Frankreichs Präsident Francois Hollande sieht für das Scheitern der Fusion nicht die Politik verantwortlich: „Das ist die Entscheidung der Unternehmen.“ Frankreich habe allerdings Forderungen in Bezug auf den künftigen Staatsanteil, die Standorte für die Unternehmenssitze und Verteidigungsinteressen gestellt. Aus informierten Kreisen innerhalb der deutschen Regierung war zu hören, dass Deutschland nicht allein die Fusion der Konzerne verhindert habe. Auch auf französischer Seite habe es Bedenken gegeben.

Es sei „zu schwierig“ gewesen, die unterschiedlichen Interessen zu vereinbaren, versuchte auch der britische Verteidigungsminister Philip Hammond eine Erklärung. Vonseiten der Labour-Partei wurde nun eine Strategie für die Rüstungsindustrie gefordert, da Arbeitsplätze in Gefahr seien.

EADS überlegt Klage

In die Gespräche involvierte Teilnehmer hatten erklärt, dass sich Deutschland weigere, Großbritannien und Frankreich im Streit um die Staatsbeteiligungen am künftigen Konzern zu folgen. Die zum Teil widersprüchlichen Meldungen aus den Verhandlungen und mögliche Ergebnisse lässt EADS nun über rechtliche Schritte nachdenken. Der Konzern ziehe eine Klage wegen Marktmanipulation ernsthaft in Betracht, so ein Konzernvertreter. Es habe mehrere undichte Stellen sowie falsche Gerüchte gegeben.

Größer als Boeing

EADS und BAE Systems hatten Mitte September bekanntgegeben, über eine Fusion zu verhandeln. Der neue Konzern wäre das größte Rüstungsunternehmen der Welt und deutlich größer als der US-Konkurrent Boeing geworden.

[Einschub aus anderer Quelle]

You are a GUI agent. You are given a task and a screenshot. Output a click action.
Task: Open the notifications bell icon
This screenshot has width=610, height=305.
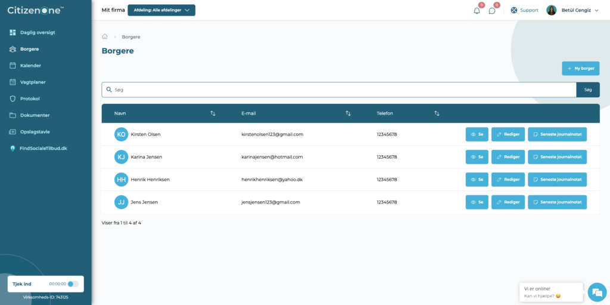pos(477,11)
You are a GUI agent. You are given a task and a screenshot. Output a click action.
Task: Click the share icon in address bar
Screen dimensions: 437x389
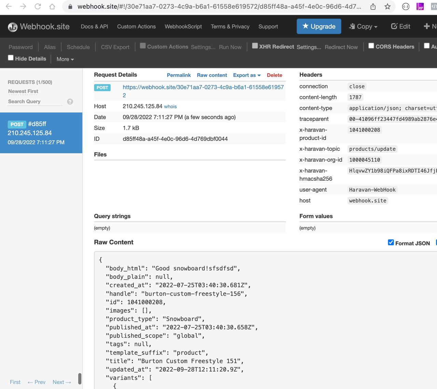(x=373, y=6)
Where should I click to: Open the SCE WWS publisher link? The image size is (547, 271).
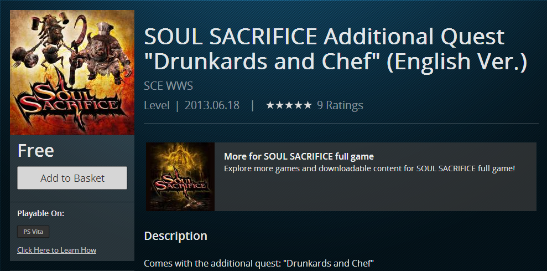pyautogui.click(x=168, y=86)
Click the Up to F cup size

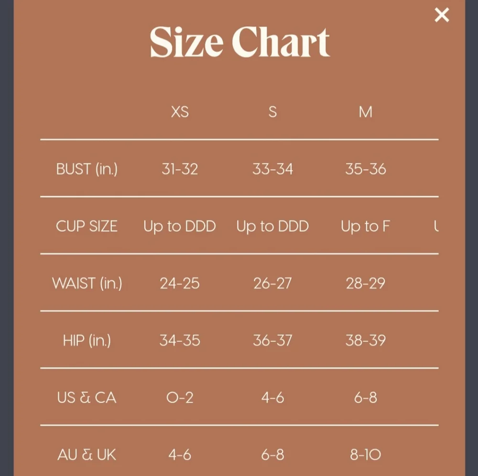tap(365, 226)
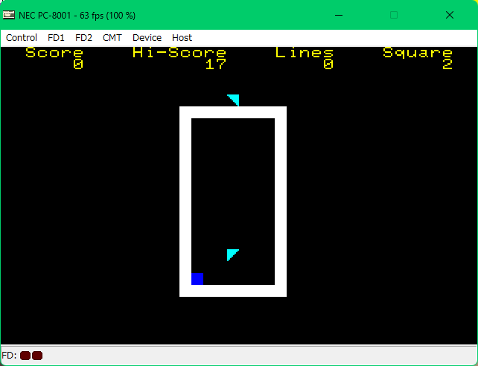Click the second FD drive access indicator
The image size is (478, 366).
37,356
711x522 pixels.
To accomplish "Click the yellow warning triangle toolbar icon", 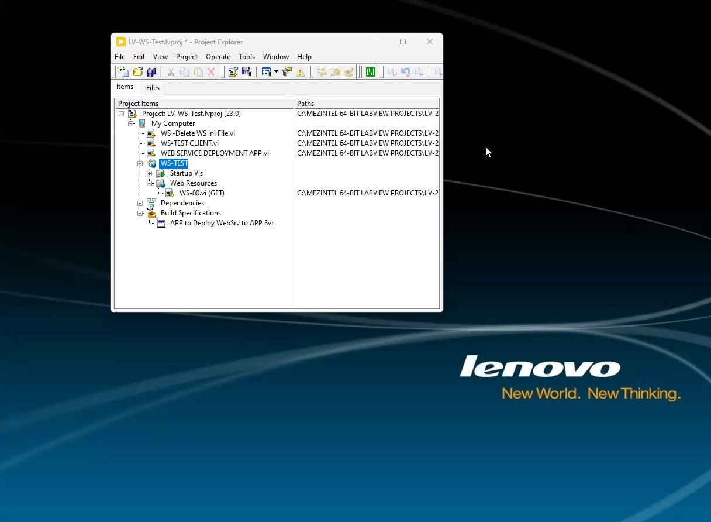I will point(301,72).
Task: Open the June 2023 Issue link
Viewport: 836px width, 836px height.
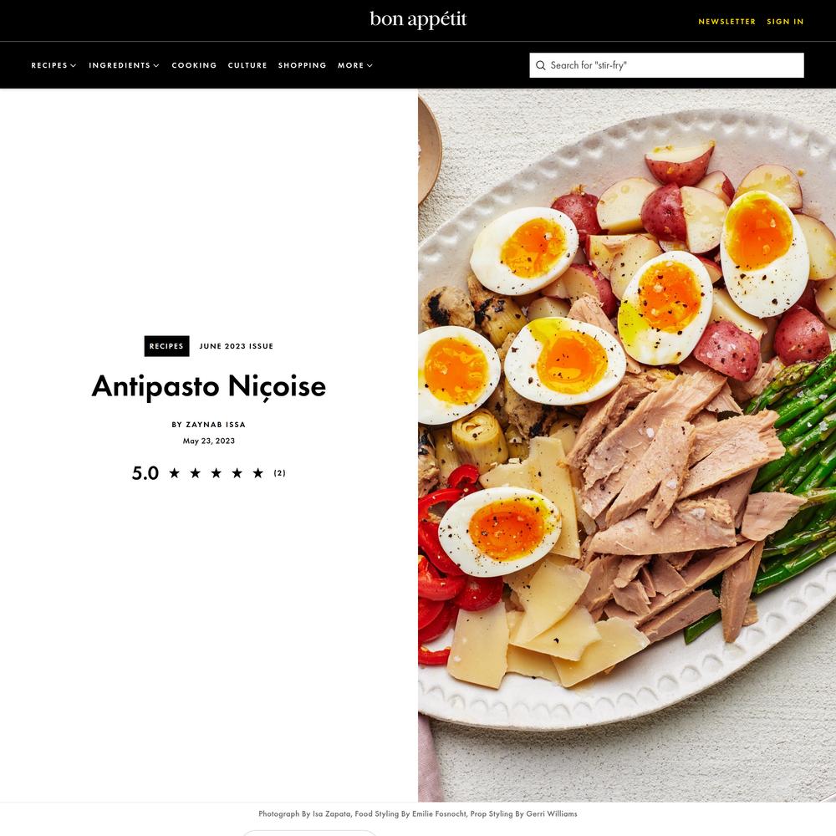Action: pos(237,346)
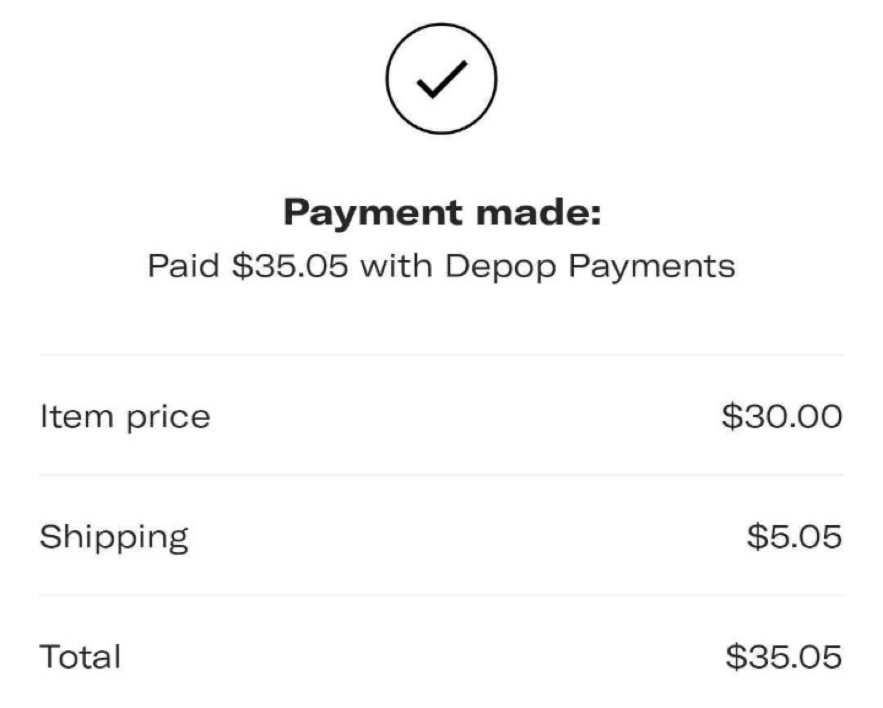Tap the word 'Payment' in the bold heading

tap(373, 213)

Der britische Rüstungsriese BAE Systems war Anfang 1999 aus dem Zusammenschluss von British Aerospace (BAE) mit dem US-Hersteller Marconi Electronic Systems entstanden. British Aerospace übernahm den Verteidigungsarm der General Electric Company (GEC) für damals 7,7 Milliarden Pfund. Das Unternehmen hat im Jahr 2011 mit mehr als 90.000 Beschäftigten bei einem Umsatz von 19,2 Milliarden Pfund (24,3 Mrd. Euro) erwirtschaftet.

EADS beschäftigt allein in Deutschland rund 50.000 Mitarbeiter an 29 Standorten. Im gesamten Konzern, der vom deutschen Anteilseigner Daimler und den Franzosen dominiert wird, sind es mehr als 133.000 Mitarbeiter. Der Airbus-Hersteller ist neben Boeing der größte Hersteller von Verkehrsflugzeugen und ein gewichtiger Anbieter von Militärflugzeugen wie dem A400M. Die US-Konkurrenten Boeing und Lockheed Martin könnten auch die Gewinner aus der gescheiterten Fusion sein und mehr Aufträge an Land ziehen.